Ten Steps to Better Student Engagement

Project-learning teaching strategies can also improve your everyday classroom experience.
Tristan de Frondeville
Project Learning Consultant for PBL Associates

Tristan de Frondeville

Credit: Courtesy of PBL Associates

As a teacher, my goal was to go home at the end of each day with more energy than I had at the beginning of the day. Seriously.

Now, as I travel the country coaching teachers on how to successfully use project learning, my goal remains the same. And I try to teach educators the strategies they need to achieve this goal in their own classrooms.

A teacher in one of my workshops said, "When my students and I are in the flow, then I don't feel like I have to work as hard." I heartily agree. When 90 to 100 percent of my students are excitedly engaged in their tasks and asking deep and interesting questions, I experience joy, and joy is a lot less tiring than the frustration that comes with student apathy.

Project-based classrooms with an active-learning environment make such in-the-flow moments more common. Yet these same classrooms require many teacher and student skills to work well. As teachers, we can feel overwhelmed when we try something new and experience chaos instead of flow.

The good news is that the strategies for creating and managing high-quality project-learning environments are productive in any classroom, whether project learning is a central part of the curriculum or not. Here are ten ideas that you can start practicing in your classroom today to help you create more moments of flow.

Create an Emotionally Safe Classroom

Students who have been shamed or belittled by the teacher or another student will not effectively engage in challenging tasks. Consider having a rule such as "We do not put others downs, tell others to shut up, or laugh at people." Apply it to yourself as well as your students. This is the foundation of a supportive, collaborative learning environment. To learn and grow, one must take risks, but most people will not take risks in an emotionally unsafe environment.

Create an Intellectually Safe Classroom

Begin every activity with a task that 95 percent of the class can do without your help. Get your students used to the fact that when you say, "Please begin," they should pick up a pencil and start working successfully. This gets everyone on the bus. Then make sure your students know that these initial easy tasks will always be followed by increasingly challenging ones. Create rich and complex tasks so that various students have a chance to excel and take on the role of helping others.

Cultivate Your Engagement Meter

Be acutely aware of when your students are paying strong attention or are deeply engaged in their tasks. Master teachers create an active-learning environment in which students are on task in their thinking and speaking or are collaboratively working close to 100 percent of the time. Such teachers notice and measure not only when students are on task but also the quality of their engagement.
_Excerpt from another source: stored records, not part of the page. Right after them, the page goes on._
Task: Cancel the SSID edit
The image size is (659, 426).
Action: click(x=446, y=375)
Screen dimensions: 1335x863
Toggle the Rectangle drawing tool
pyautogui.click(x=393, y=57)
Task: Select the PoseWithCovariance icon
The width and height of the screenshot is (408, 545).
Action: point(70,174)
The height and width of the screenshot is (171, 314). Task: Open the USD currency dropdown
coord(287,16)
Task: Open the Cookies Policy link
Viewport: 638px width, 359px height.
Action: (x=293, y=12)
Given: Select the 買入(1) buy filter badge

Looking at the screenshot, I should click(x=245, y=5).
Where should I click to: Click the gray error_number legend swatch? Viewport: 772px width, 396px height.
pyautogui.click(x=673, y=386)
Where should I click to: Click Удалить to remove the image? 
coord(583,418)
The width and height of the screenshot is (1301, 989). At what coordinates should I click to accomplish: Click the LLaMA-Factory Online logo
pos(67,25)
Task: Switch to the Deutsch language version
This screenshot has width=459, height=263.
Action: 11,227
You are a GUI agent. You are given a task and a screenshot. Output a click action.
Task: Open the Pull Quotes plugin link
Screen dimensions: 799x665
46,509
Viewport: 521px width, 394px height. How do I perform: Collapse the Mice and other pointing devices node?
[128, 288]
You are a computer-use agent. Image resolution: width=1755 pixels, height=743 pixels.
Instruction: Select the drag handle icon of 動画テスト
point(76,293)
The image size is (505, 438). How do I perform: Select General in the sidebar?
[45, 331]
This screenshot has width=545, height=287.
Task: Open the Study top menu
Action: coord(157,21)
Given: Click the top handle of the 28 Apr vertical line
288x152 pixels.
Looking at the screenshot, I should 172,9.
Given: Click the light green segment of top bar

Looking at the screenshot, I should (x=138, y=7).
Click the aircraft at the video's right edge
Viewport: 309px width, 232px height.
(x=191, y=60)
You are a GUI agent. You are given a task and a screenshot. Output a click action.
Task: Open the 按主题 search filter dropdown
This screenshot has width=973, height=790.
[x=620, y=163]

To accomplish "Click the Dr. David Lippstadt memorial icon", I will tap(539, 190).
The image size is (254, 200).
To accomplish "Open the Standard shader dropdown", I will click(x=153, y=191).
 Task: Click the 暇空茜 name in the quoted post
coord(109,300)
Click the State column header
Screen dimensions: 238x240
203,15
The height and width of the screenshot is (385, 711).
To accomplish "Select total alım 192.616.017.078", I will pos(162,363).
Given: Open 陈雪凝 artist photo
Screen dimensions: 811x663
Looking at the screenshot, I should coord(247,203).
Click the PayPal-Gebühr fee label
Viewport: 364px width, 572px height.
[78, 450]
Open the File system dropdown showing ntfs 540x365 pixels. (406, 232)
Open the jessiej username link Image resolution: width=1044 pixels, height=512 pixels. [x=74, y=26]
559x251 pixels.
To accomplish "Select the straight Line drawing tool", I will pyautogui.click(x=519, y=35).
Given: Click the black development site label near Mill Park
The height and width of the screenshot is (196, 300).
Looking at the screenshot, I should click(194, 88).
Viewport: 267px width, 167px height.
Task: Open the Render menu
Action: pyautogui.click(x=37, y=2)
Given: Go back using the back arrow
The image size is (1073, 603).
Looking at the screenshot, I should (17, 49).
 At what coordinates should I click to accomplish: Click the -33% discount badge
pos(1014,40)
Although it may take years to develop the repertoire of skills and lessons that enable you to permanently create this active-learning environment, you can begin by discerning which activities truly engage your students. The more brutally honest you are with yourself, the faster you will get there.

Create Appropriate Intermediate Steps

The first question I ask educators when I coach them on project learning is how many of their students say, "We can't wait to do another project," versus "Oh, no! Not another project." Teachers tend to get the first response when they scaffold challenging tasks so that all students are successful.

For example, take the typical task of interviewing an adult outside the classroom. Some teachers assign the task on Monday and expect it to be done the following Monday, confident that by including the weekend, they are providing sufficient support. Other teachers realize that finding, cold calling, and interviewing an adult are challenging tasks for most young people, so they create intermediate steps -- such as brainstorming, searching online for phone numbers, crafting high-quality interview questions, and role-playing the interview -- that train all students for success.

Practice Journal or Blog Writing to Communicate with Students

Japanese teachers highly value the last five minutes of class as a time for summarizing, sharing, and reflecting. A nice way to change the pace of your class is to have students write regular reflections on the work they have done. Encourage and focus their writing with a prompt, such as "The Muddiest Point and the Clearest Point: What was most confusing about the work you did today, and what new thing was the most clear?" Use this approach to guide future lessons and activities. Consider writing responses to student journal entries in order to carry on a conversation with students about their work.

Create a Culture of Explanation Instead of a Culture of the Right Answer

You know you have created a rich learning event when all students are engaged in arguing about the best approach to the assignment. When you use questions and problems that allow for multiple strategies to reach a successful outcome, you give students the opportunity to make choices and then compare their approaches. This strategy challenges them to operate at a higher level of thinking than when they can share only the "correct" answer. Avidly collect problems and tasks that have multiple paths to a solution. As a math teacher, I create problems that have a lot of numbers instead of the usual two. For example, I can present this problem:

5 + 13 + 24 - 8 + 47 - 12 + 59 - 31 - 5 + 9 - 46 - 23 + 32 - 60

Then I can say, "There are at least three fundamentally different strategies for doing the following problem. Can you find them all?"

Teach Self-Awareness About Knowledge

All subjects build on prior knowledge and increase in complexity at each successive level of mastery. Effective learning requires that certain skills and processes be available for quick recall. Many students let too much of their knowledge float in a sea of confusion and develop a habit of guessing, sometimes without even knowing that they are guessing.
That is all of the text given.